Логунов вытащил из-под брезента, которым была застелена его постель на лежанке, фляжку, потряс ею в воздухе, прикидывая, сколько в ней содержимого, и протянул ее Бабенко.

— Держи. Только не увлекайтесь — завтра подъем до рассвета, бой будет нешуточный. Там тушенка есть, хлеб, лук. Возьми, если надо.

Остап пришел, когда начало темнеть. Они уселись под бруствером на пустые патронные ящики, плеснули в котелок водки и молча выпили. И только потом, закусив луком и тушенкой прямо с ножа, начали говорить. Закурили.

— Я знал, что ты так и пойдешь по технической линии, — начал Остап. — Тебя и в поселке все к тракторам тянуло да к генератору. Где работал-то эти годы?

— Сначала в Харькове в артели по слесарному делу. Потом учиться пошел, окончил институт. А перед войной уже работал на харьковском заводе инженером-испытателем.

— Ух ты! — улыбнулся в темноте Остап. — Это где «тридцатьчетверки» делали? Ну ты молодец, добился своего! А на фронт, значит, добровольцем пришел? Небось отпускать не хотели с завода, бронь давали?

— Так и есть, — кивнул Бабенко. — Завод эвакуировали, сколько смогли, а я — на фронт… Я в тридцать пятом приезжал, когда матушку хоронили, но тебя уже не было. Ты как? Женился, есть ли дети? Работал где?

— Я-то? — Остап затянулся в последний раз «козьей ножкой», бросил окурок на землю и затоптал его каблуком сапога. — Я, брат, учительствовать хотел, да меня по партийной линии стали выдвигать — мол, надо воспитывать молодежь. В Москву посылали учиться на партийные курсы, а после них я по распределению попал на Урал… Скажи, Семен, ты про Оксану ничего не слыхал?

Остап задал вопрос поспешно, как будто боялся, что забудет его задать. И эта поспешность поразила Бабенко. И сразу ему стало понятно, о какой Оксане идет речь. Нахлынуло, защемило в груди, а ведь не вчера дело было. Два десятка лет с хвостом прошло, а все, оказывается, живо еще. Семен думал, вспоминал. Мысли всякие были на этот счет, но он понимал, что не нужен Оксане. Ни к чему это ей. Тем не менее первая любовь закружила его, тогда еще паренька, и в душе след оставила.

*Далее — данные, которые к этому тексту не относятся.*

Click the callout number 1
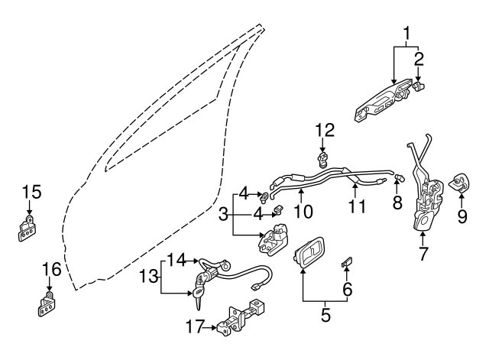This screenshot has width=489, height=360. tap(407, 34)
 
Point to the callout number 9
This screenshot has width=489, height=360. tap(461, 216)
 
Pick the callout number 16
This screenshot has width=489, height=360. tap(50, 269)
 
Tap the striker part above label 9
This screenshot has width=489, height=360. tap(461, 183)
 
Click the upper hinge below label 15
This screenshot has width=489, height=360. tap(28, 229)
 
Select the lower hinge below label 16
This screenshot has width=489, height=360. tap(46, 305)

— Как она, не знаешь? — спросил Бабенко, чувствуя, что голос выдает его волнение, но справиться с собой он не мог. — Я когда приезжал, ее не было. Я и спрашивать не стал. Подумал, что не стоит.

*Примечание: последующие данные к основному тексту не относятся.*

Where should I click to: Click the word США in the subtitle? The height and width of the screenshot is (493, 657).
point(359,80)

— Да, ты прав, конечно, не стоило, — согласился Остап и налил по третьей. — Не получилось бы у вас ничего, это уж точно.

— Ну, давай за Оксану тогда, — печально улыбнулся Бабенко. — Пусть у нее все будет хорошо.

— Нет, — неожиданно возразил Остап и медленно покачал головой. — У нее сын родился, Сеня. Хороший парень. Был. Погиб в сорок первом. А Оксана, как похоронка пришла, слегла. У нее воспаление легких случилось — простыла во время дождя, когда заводи с эшелона ставили. Так и не поднялась. Так что… помянем, Сеня. Молча и не чокаясь.


Митинг был в самом разгаре, страсти накалялись. Поселок Выпасное, расположенный неподалеку от Харькова, насчитывал уже больше двух сотен домов, разросшись за последние двадцать с лишним лет после того, как там поставили мельницу, устроив запруду. Потом рядом с мельницей появились кузни и постоялый двор, где путники могли отдохнуть, перековать лошадей и починить свои возы и тарантасы. Старенькую церквушку, стоявшую здесь с незапамятных времен, восстановили всем миром, зачинщиком этого события был молодой батюшка Иннокентий. Но потом свершилась революция, и покатилась по необъятным просторам страны гражданская война. Почувствовав своеволие, ощутив поддержку большевиков, самые низшие слои, самые бедные, решили, что они теперь будут править миром. Править по-своему, без учителей и советчиков. А кто главный советчик в селе? К кому всегда приходят за помощью и поддержкой в трудную минуту? Конечно, к священнику! Нашлись люди, решившие сменить ориентиры. Горластые, жаждущие повиновения и власти, считавшие себя вправе менять не только свою жизнь, но и жизнь других людей.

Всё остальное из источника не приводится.